**Data for this exercise**
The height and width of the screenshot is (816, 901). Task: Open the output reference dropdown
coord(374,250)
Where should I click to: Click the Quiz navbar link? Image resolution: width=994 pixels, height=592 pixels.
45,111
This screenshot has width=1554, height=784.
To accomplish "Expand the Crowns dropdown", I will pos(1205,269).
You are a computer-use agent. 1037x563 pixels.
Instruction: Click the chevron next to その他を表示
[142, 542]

...

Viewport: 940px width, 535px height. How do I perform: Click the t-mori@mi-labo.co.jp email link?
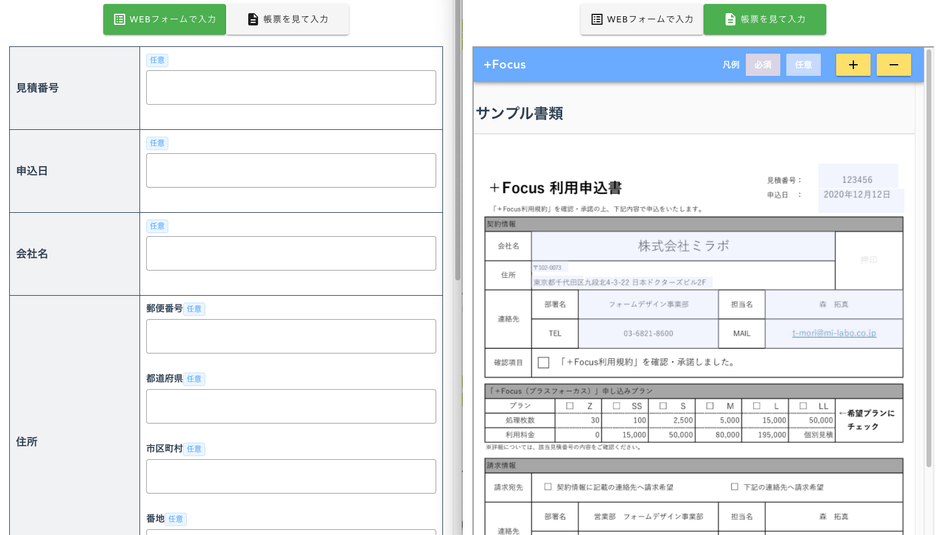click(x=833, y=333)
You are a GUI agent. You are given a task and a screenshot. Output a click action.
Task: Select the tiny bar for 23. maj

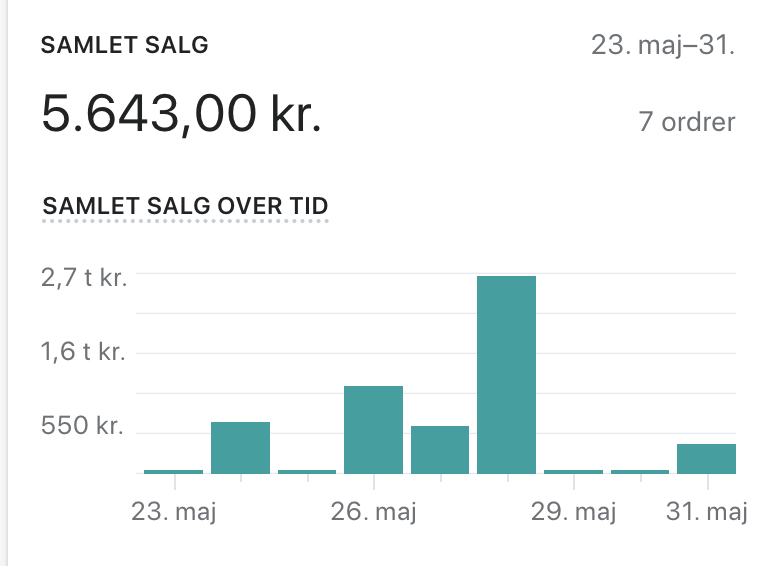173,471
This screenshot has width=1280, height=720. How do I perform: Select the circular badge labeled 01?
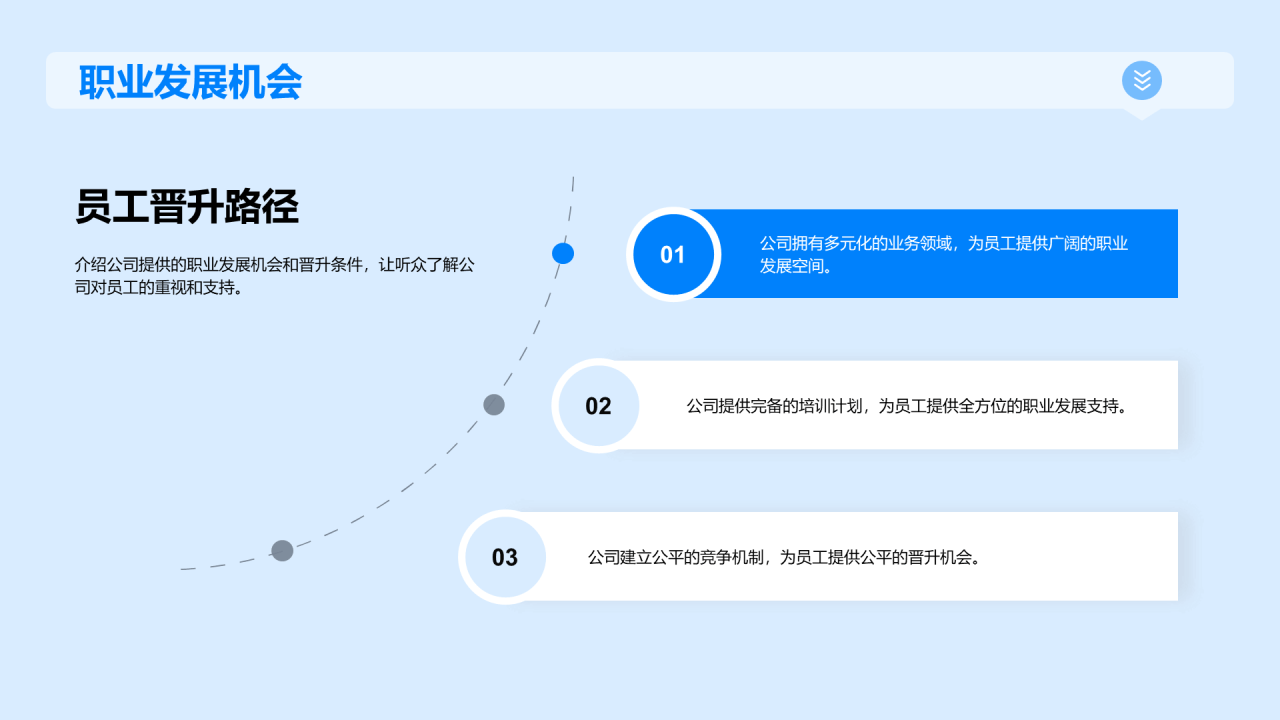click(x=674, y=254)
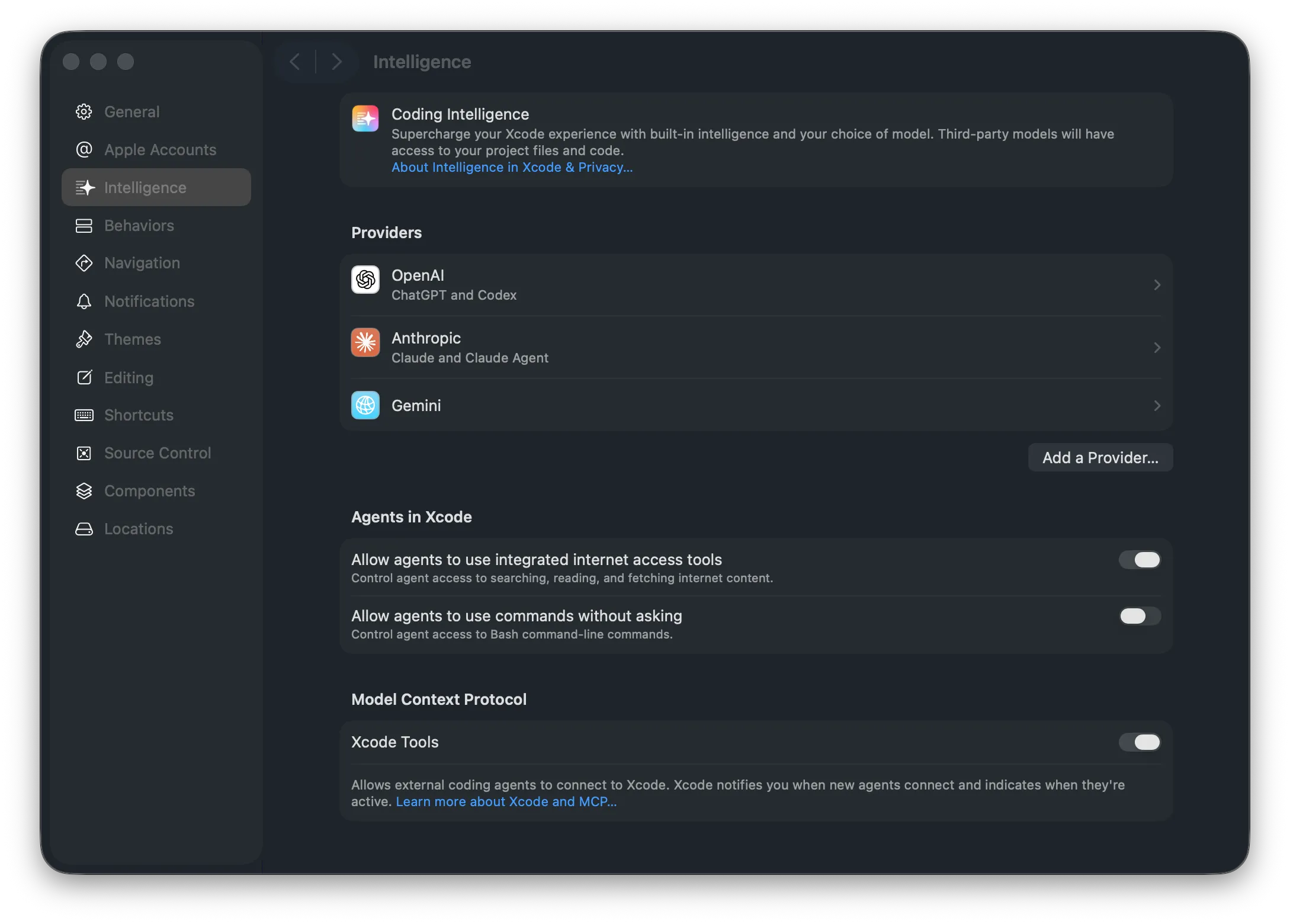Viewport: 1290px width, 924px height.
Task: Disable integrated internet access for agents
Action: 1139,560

==

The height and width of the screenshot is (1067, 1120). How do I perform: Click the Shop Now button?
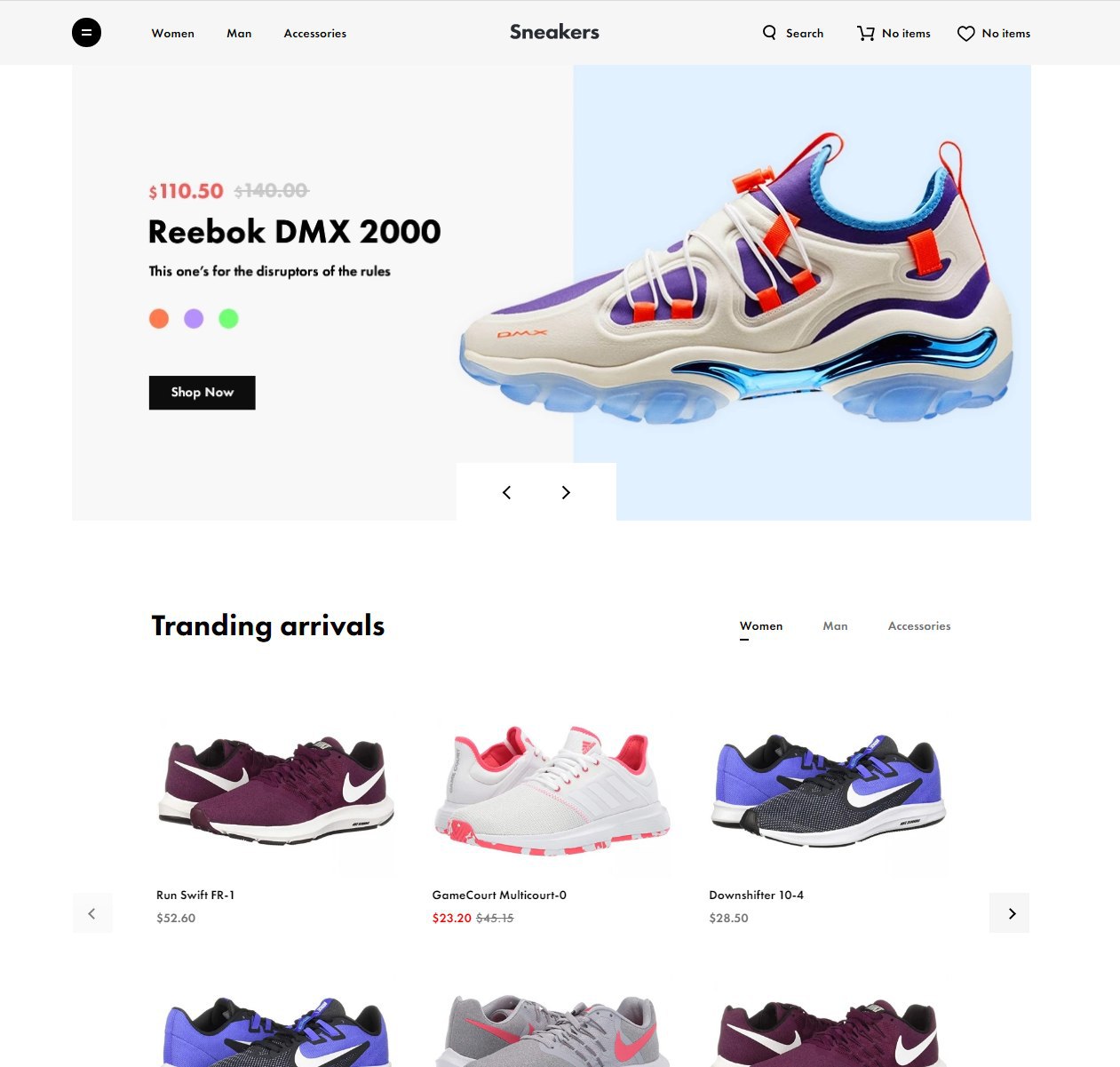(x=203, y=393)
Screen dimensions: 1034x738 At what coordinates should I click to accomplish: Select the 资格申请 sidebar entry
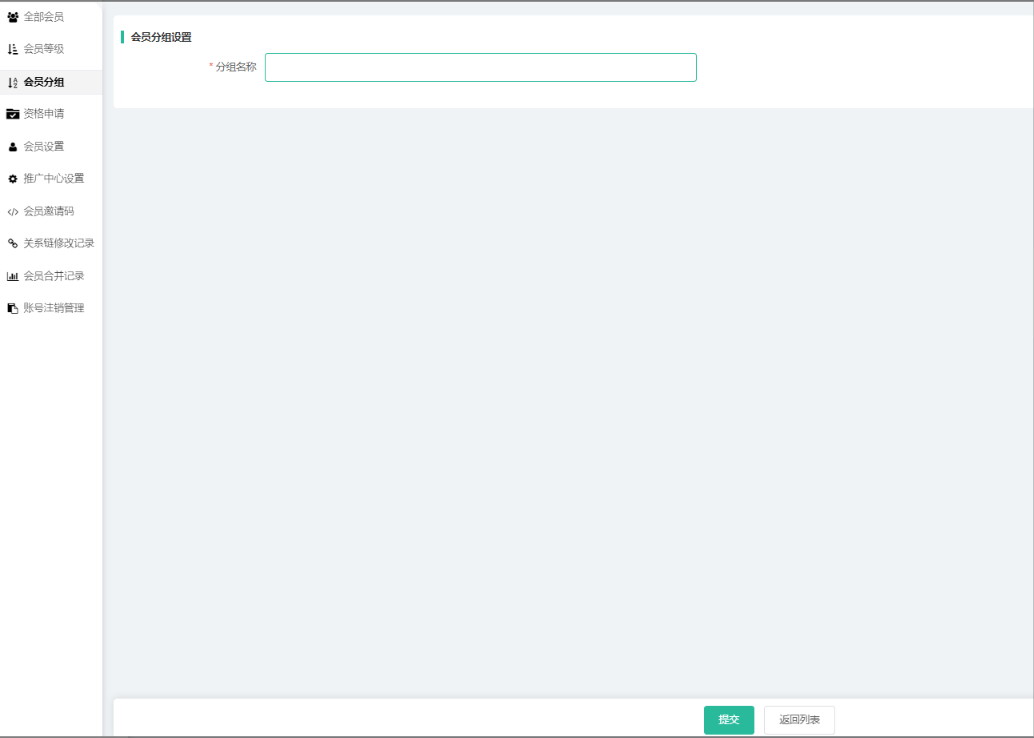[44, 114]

**Brief**
Transcribe, exactly and without additions, the lines of the records above, beginning with the line that contains "The height and width of the screenshot is (816, 901)." and ending with the line that contains "You are a computer-use", both included.

**Response to the exercise**
The height and width of the screenshot is (816, 901). Task: Open the output reference dropdown
coord(374,250)
Where should I click to: Click the Quiz navbar link? Image resolution: width=994 pixels, height=592 pixels.
45,111
This screenshot has width=1554, height=784.
To accomplish "Expand the Crowns dropdown", I will pos(1205,269).
You are a computer-use agent. 1037x563 pixels.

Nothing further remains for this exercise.